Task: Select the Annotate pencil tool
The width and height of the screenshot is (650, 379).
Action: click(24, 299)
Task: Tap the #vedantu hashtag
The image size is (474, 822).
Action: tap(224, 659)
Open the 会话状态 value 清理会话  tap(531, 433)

--

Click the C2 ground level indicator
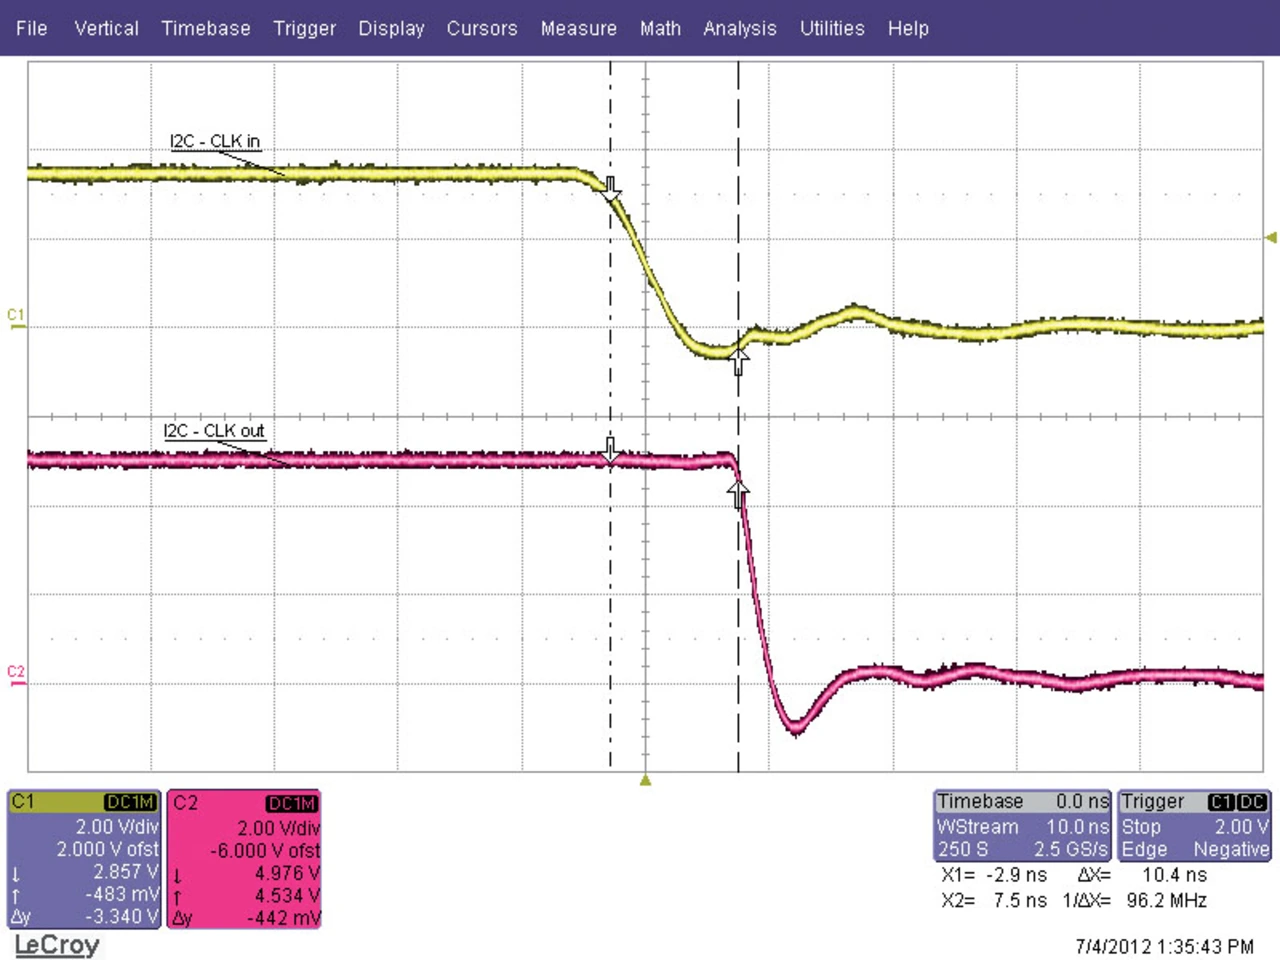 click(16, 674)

## WHAT YOU SHOULD DO
Find the count of lines in the data above where the string "Task" occurs. Provide that number alone.

## RESULT OF THIS EXERCISE
2